Охотники за курганами
Шрифт:
В том кожаном кошле, что им и Полоччио упрятан был в подрессорном тайнике и каковой первоначально углядели княжьи доглядчики, лежало богатств, в драгоценных каменьях и золоте, почти на миллион рублей. Месяц назад без стеснения Гербертов бы спросил у Полоччио, когда они поделят утаенное от глаз князя Гарусова добро.
Теперь только вздыхал.
Брода на правый берег Бии, чего опасался Артем Владимирыч, долго не искали. Накатанной была переправа. Местность на той стороне реки означалась на двух языках, искаженно, но верно — Ар-Ти Баш.

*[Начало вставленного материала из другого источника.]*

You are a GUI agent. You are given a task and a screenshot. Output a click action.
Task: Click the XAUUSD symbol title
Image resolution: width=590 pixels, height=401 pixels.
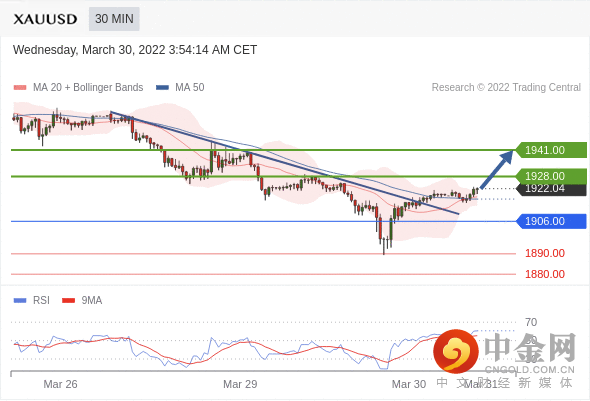(45, 19)
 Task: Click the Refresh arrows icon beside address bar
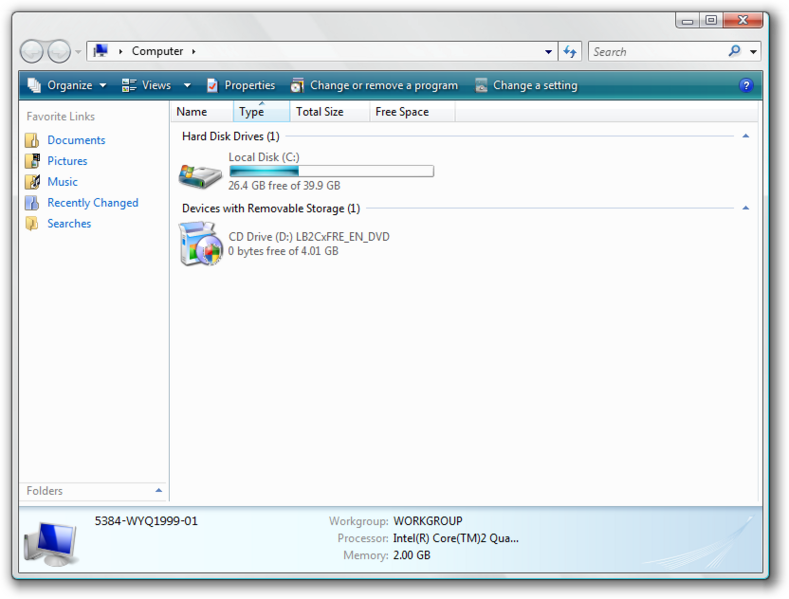tap(570, 51)
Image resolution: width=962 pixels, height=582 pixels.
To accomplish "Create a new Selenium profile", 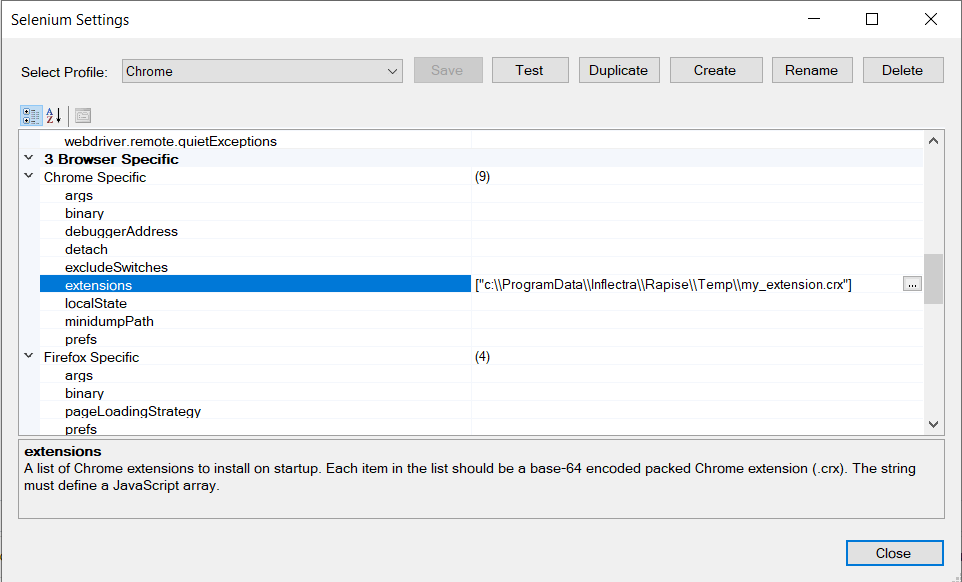I will click(x=715, y=70).
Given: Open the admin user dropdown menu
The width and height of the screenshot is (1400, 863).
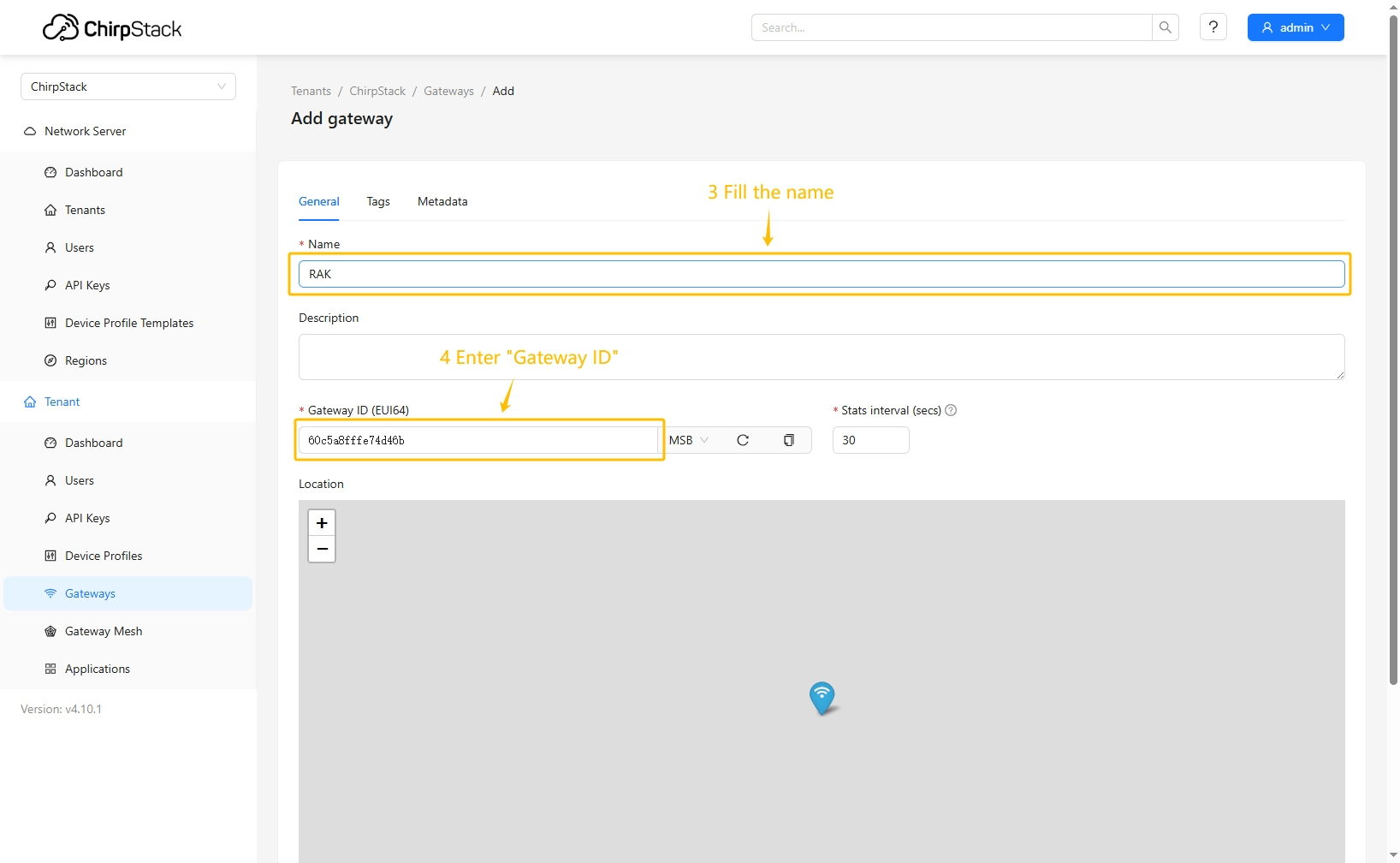Looking at the screenshot, I should point(1295,27).
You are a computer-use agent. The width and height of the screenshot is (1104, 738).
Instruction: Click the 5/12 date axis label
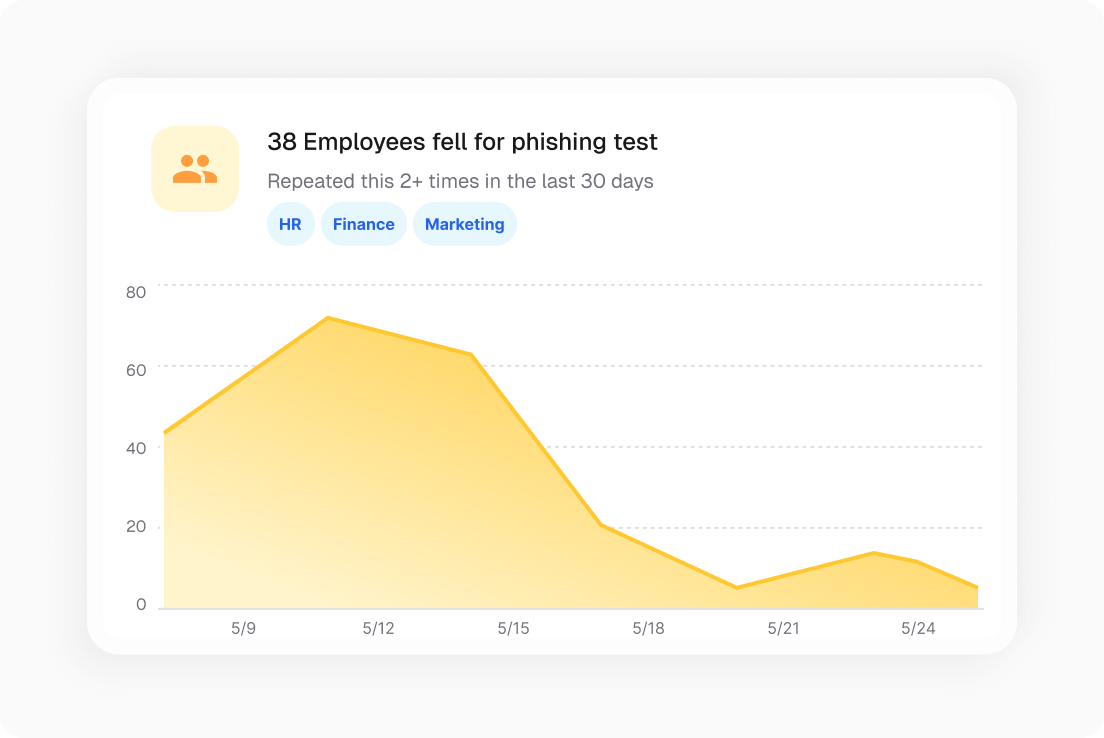[378, 628]
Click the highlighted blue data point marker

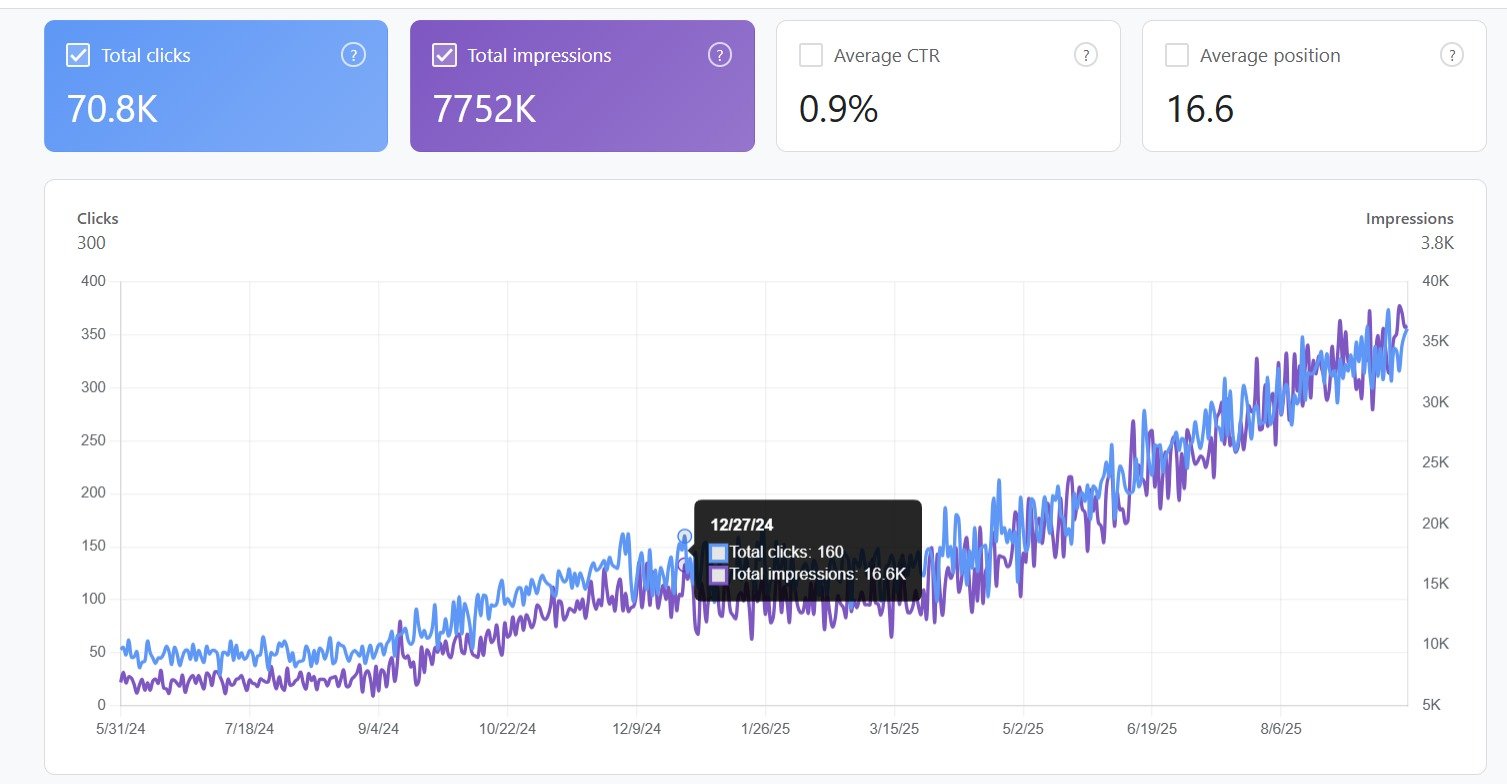pyautogui.click(x=685, y=537)
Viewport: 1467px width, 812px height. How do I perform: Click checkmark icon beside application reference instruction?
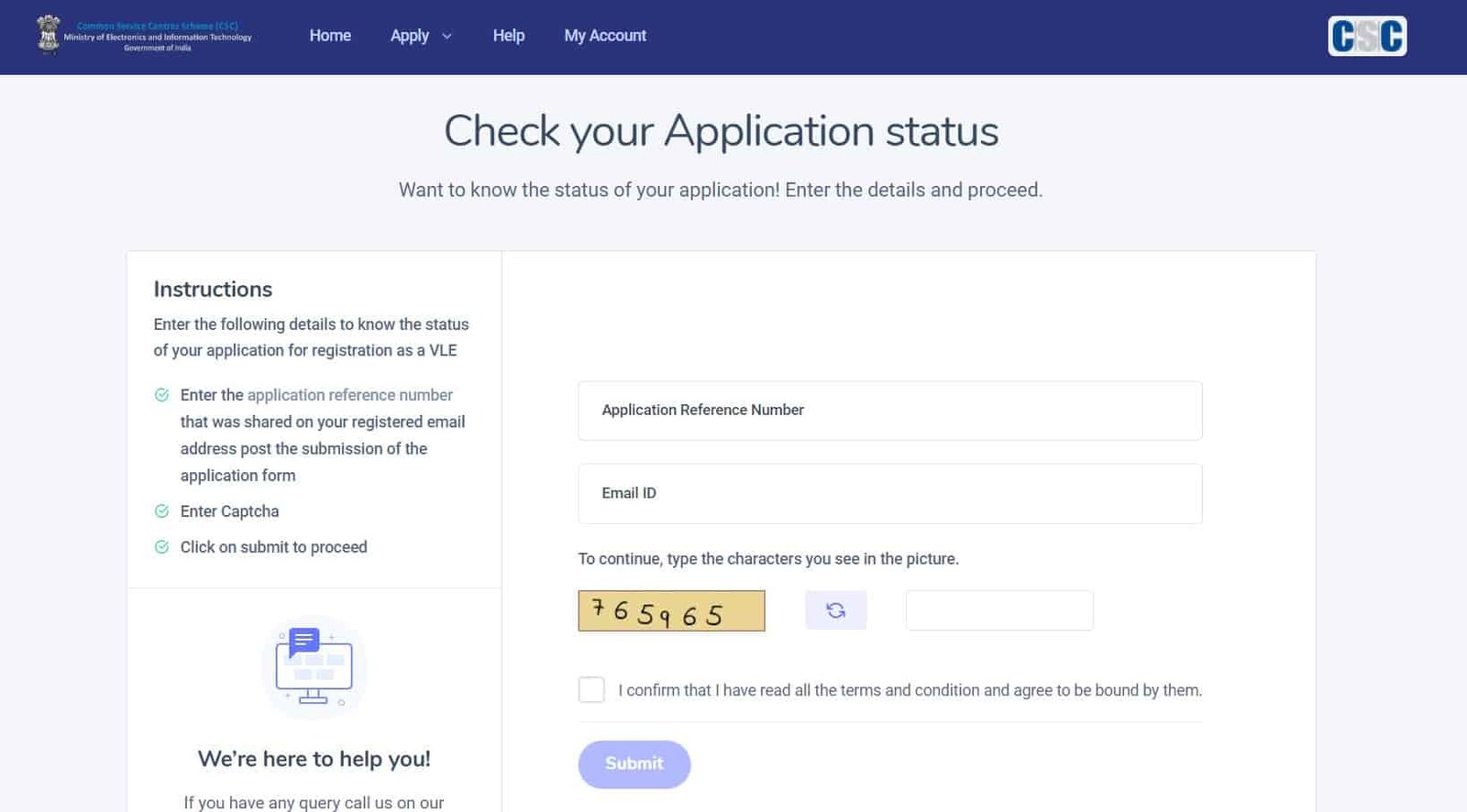[x=162, y=395]
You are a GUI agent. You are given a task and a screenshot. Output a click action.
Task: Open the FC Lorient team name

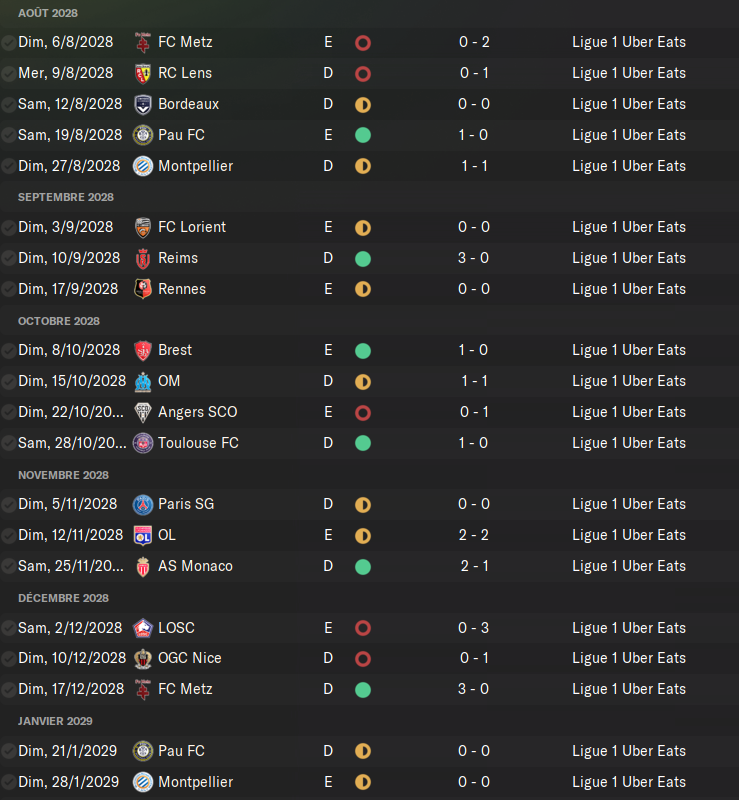coord(192,227)
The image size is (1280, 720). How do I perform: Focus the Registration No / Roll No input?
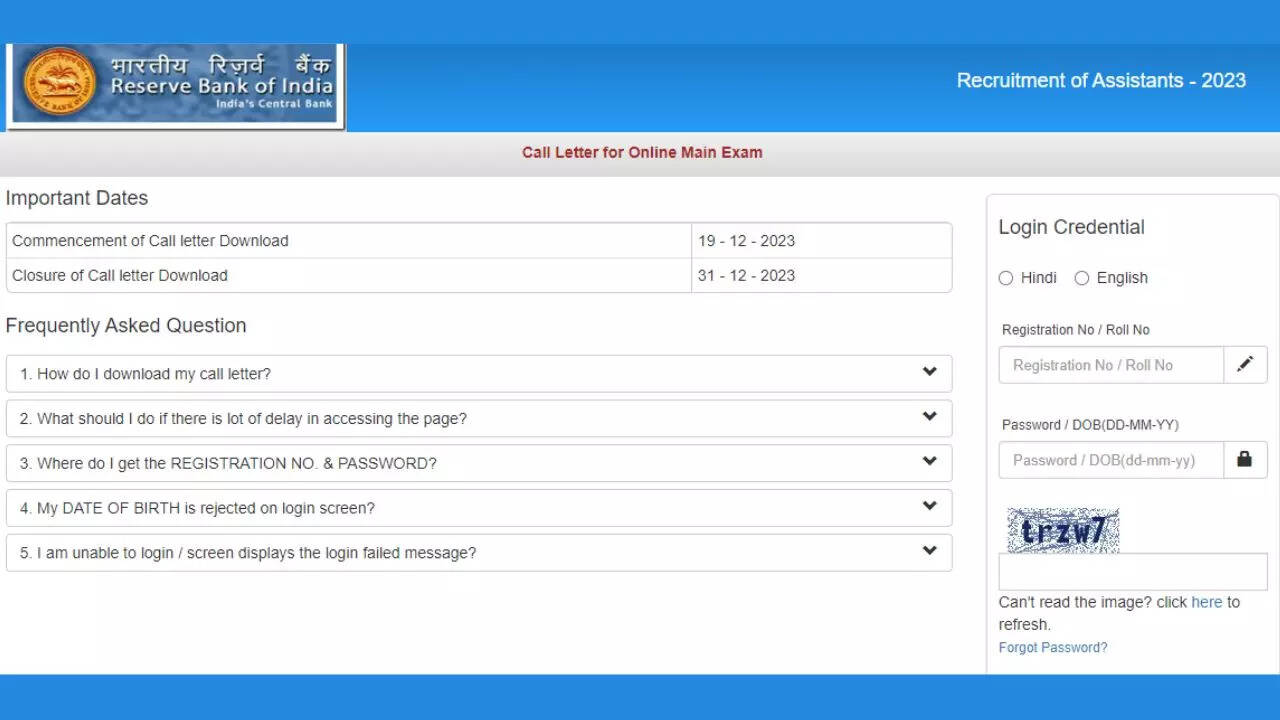pos(1111,365)
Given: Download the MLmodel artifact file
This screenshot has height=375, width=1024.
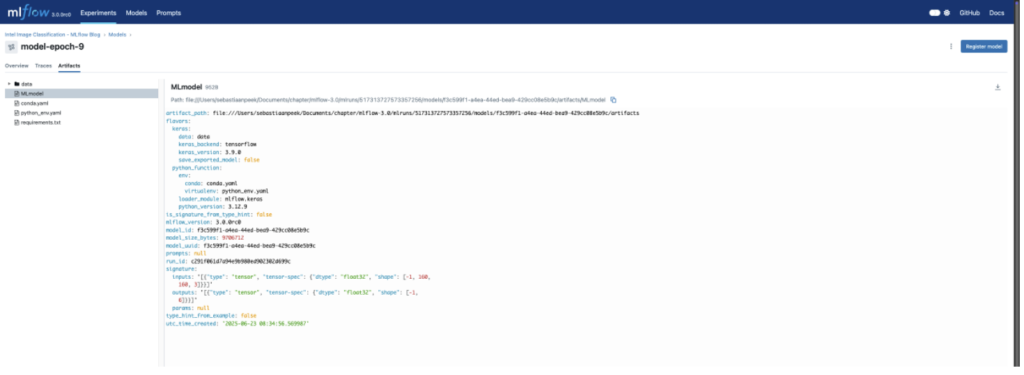Looking at the screenshot, I should (997, 87).
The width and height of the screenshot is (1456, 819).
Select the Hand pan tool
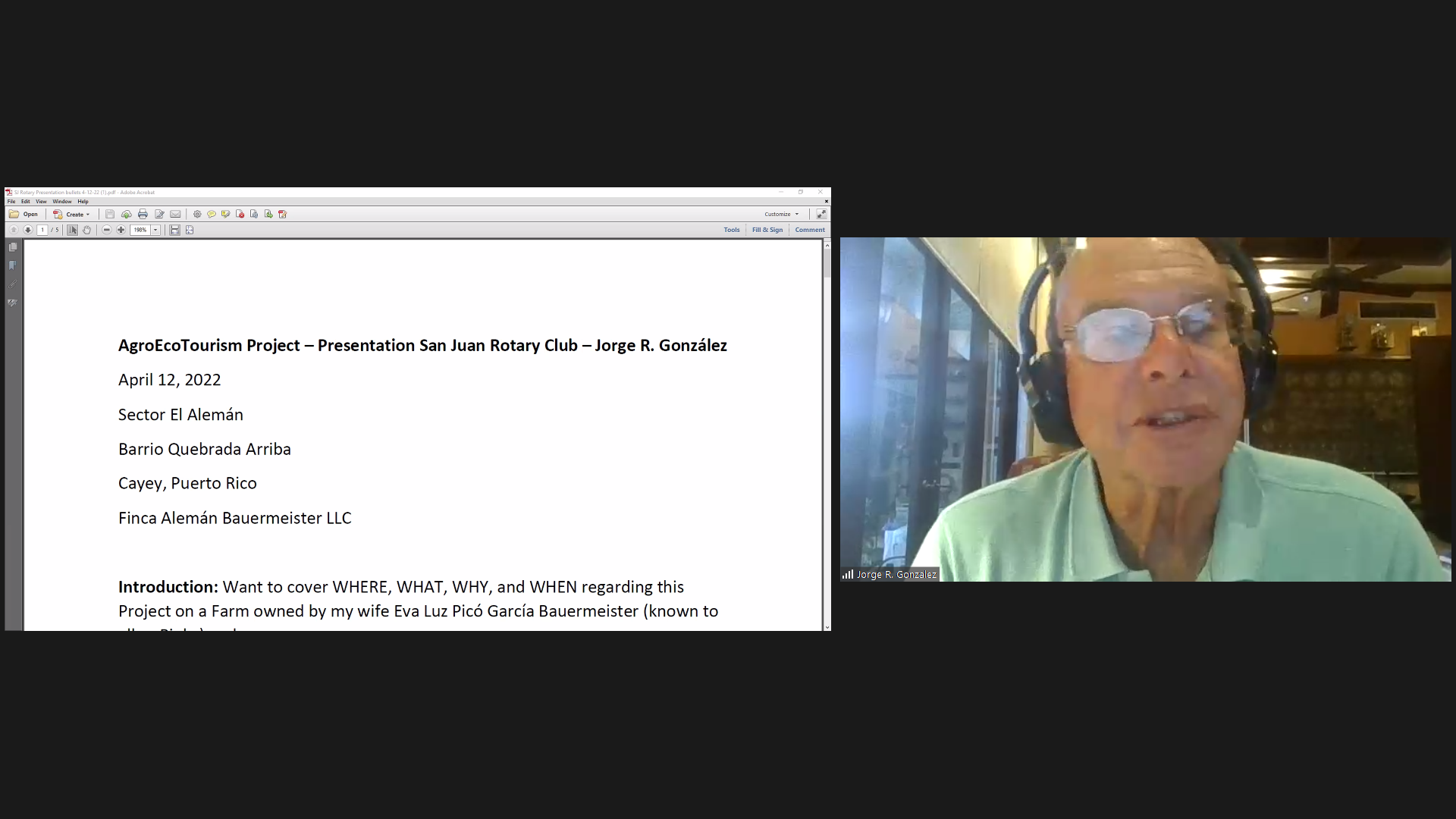87,230
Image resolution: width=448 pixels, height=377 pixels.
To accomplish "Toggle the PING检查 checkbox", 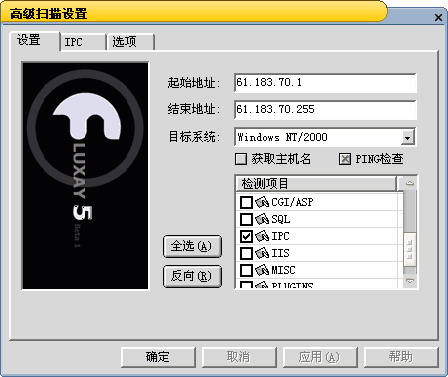I will (345, 159).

Хотя разницы в понятиях названия мало. «Баш-Голова» — это озеро, река — тулово. А вот «Ар-Ти» — сильно грозное понятие. Судя по нему, где-то здесь затаилась «Основа жизни». И, судя по сему названию, ученый посланник сюда и торопился. Знает, подлец, или просто догадывается? Али кто-то надоумил? Пес с ним, с италийским пройдохой. Князю важно немедля по месту определиться, людей растолкать по нужным позициям.
Если глядеть вправо от того места, где полагали оттабориться обозом бугровщики, то в трех верстах, не более, виднелось огромное синее озеро в окружении невысоких, тронутых древностью гор и зеленых холмов. На копии древней карты ученого посланника, что имелась у князя, возле озера нарисован был знак — Русалий, мужик с бородой и рыбьим хвостом.
Не зря был нарисован, ох не зря. Мужика того князь Артем видел в старинных дедовских деревянных книгах-раскладушках. И говорил дед, что опосля ухода всех сурских боевых кланов с Нила, когда русским не до богов было — резаться направо и налево не успевали, — греки сего бога себе приписали именем Посейдон. «Свинопасы шайсовы!» — при том ругался дед Ульвар пополам — русским да немецким словом.
Опасное, стало быть, сие место. Опасное из-за Русалия. Почто оно приглянулось ученому посланнику Полоччио, тот добром не скажет. А как скажет?..
Гадать меж тем стало некогда. На той стороне Бии раздались крики, суматошные ружейные выстрелы, русский непотребный ор. Ко князю через брод скоком пробивался на лошади артиллерист Левка Трифонов. На середине струи встретились.
— Киргиз-кайсаки ветрели нас в засаде! — орал Левка, оправдываясь. — Пришлось рубиться! Пару десятков мы уложили, остальные утекли в холмы, вниз по Бии! Не успел я пушки изготовить!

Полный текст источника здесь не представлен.